Classic Shell Scripting - Arnold Robbins [251]
Moving or renaming files and directories within the same filesystem is fast, since only their containing directory entries are updated; the file data blocks themselves are not accessed.
Hard and soft links allow multiple names for the same physical file. Hard links are restricted to a single physical filesystem, but soft links may point anywhere in the logical filesystem.
The inode table size is fixed when the filesystem is created, so the filesystem can be full even when plenty of storage is available for file data.
Appendix C. Important Unix Commands
Modern Unix systems come with hundreds and hundreds of commands. Many of them are specialized, but many are also generally useful, both in everyday interactive use and in shell scripts. It's impossible to cover every program on every system in existence, nor would that be useful. (Although books like Unix in a Nutshell make a valiant effort to describe a large cross section of what's out there.)
It is possible, however, to identify certain valuable commands, the ones that a Unix user or programmer should come to understand first, before moving on to the rest of the programs out there. Not surprisingly, many of these are the older commands that have been around since the early days of Unix. This appendix is our recommended list of commands that you should go out and study in order to improve your skills as a Unix developer. For brevity, we have resorted to simple, sorted, tabular lists of commands.
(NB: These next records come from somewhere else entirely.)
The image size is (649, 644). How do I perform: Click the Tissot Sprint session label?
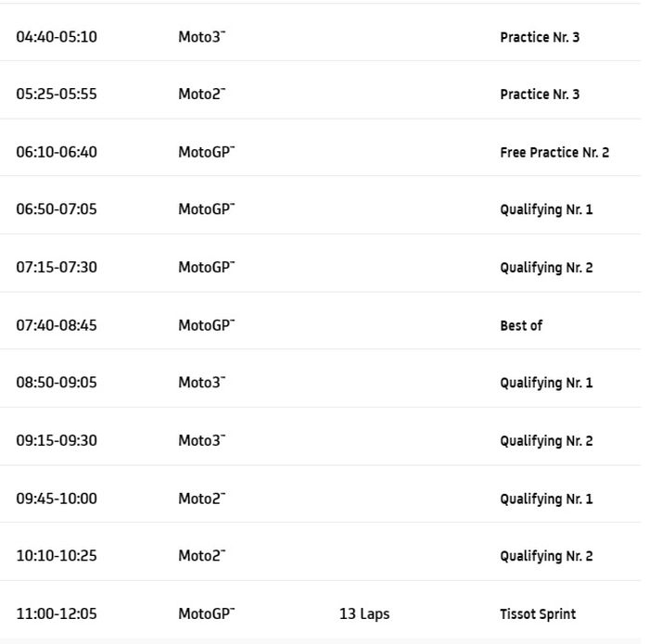[x=538, y=614]
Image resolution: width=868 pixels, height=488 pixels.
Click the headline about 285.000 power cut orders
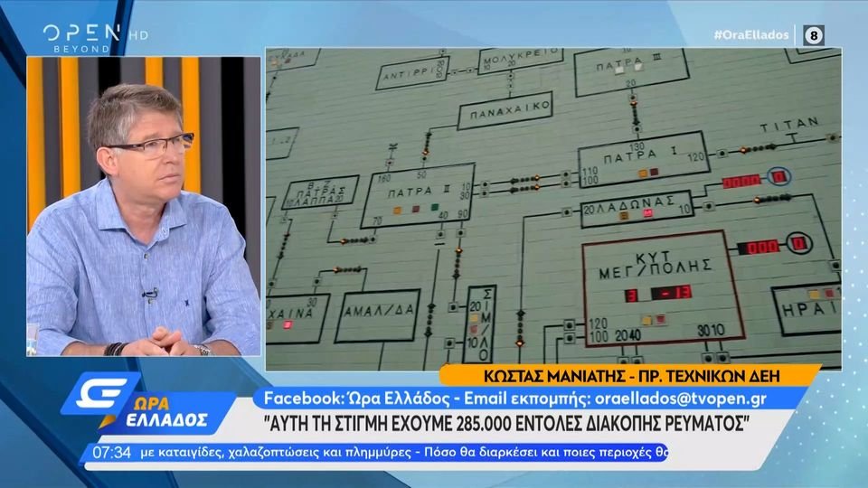click(x=508, y=424)
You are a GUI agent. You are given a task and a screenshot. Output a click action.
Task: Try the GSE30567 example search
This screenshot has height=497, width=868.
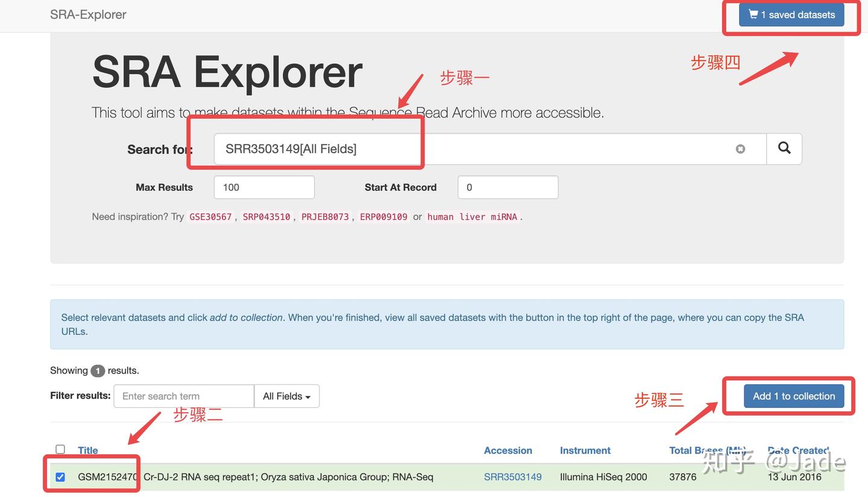pos(210,216)
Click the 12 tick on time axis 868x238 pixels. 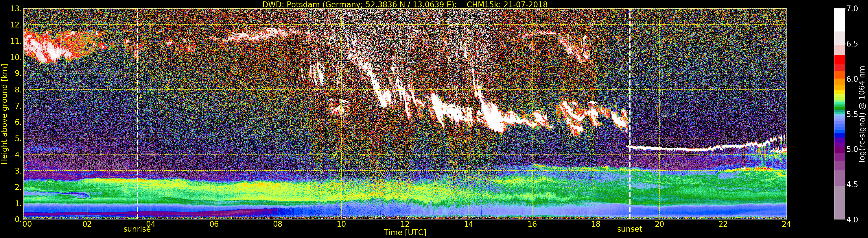pyautogui.click(x=405, y=224)
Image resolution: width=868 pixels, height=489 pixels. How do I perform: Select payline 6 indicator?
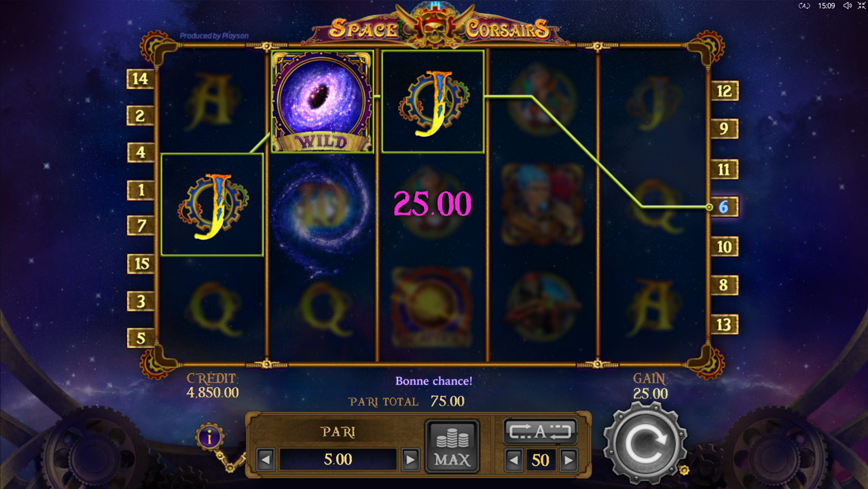tap(724, 207)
Shells and Built-in Commands
First and foremost, it pays to understand the Bourne shell language, particularly as codified by POSIX. Both bash and ksh93 are POSIX-compliant, and several other shells are compatible syntactically with the Bourne shell:
bash
The GNU Project's Bourne-Again Shell.
ksh
The Korn shell, either an original or clone, depending upon the operating system.
pdksh
The Public Domain Korn shell.
sh
The original Bourne shell, particularly on commercial Unix systems.
zsh
The Z-shell.
Along similar lines, you should understand the way the shell's built-in commands work:
.
Read and execute a given file, in the current shell.
break
Break out of a for, select, until, or while loop.
cd
Change the current directory.
command
Bypass the search for functions to run a regular built-in command.
continue
Start the next iteration of a for, select, until, or while loop.
eval
Evaluate given text as a shell command.
exec
With no arguments, change the shell's open files. With arguments, replace the shell with another program.
exit
Exit a shell script, optionally with a specific exit code.
export
Export a variable into the environment of subsequent programs.
false
Do nothing, unsuccessfully. For use in shell loops.
getopts
Process command-line options.
read
Read lines of input into one or more shell variables.
readonly
Mark a variable as read-only; i.e., unchangeable.
return
Return a value from a shell function.
set
Print shell variables and values; set shell options; set the command-line parameters ($1, $2, ...).
shift
Move the command-line parameters down by one or more.
test
Evaluate expressions, which may be string-, numeric-, or file-attribute-related.
trap
Manage operating system signals.
true
Do nothing, successfully. For use in shell loops.
type
Indicate the nature of a command (keyword, built-in, external, etc.).
typeset
Declare variables and manage their type and attributes.
ulimit
Set or display various per-process system-imposed limits.
unset
Remove shell variables and functions.
The following commands are useful in day-to-day shell scripting:
basename
Print the last component of a pathname, optionally removing a suffix. Mainly used in command substitution.
dirname
Print all but the last component of a pathname. Mainly used in command substitution.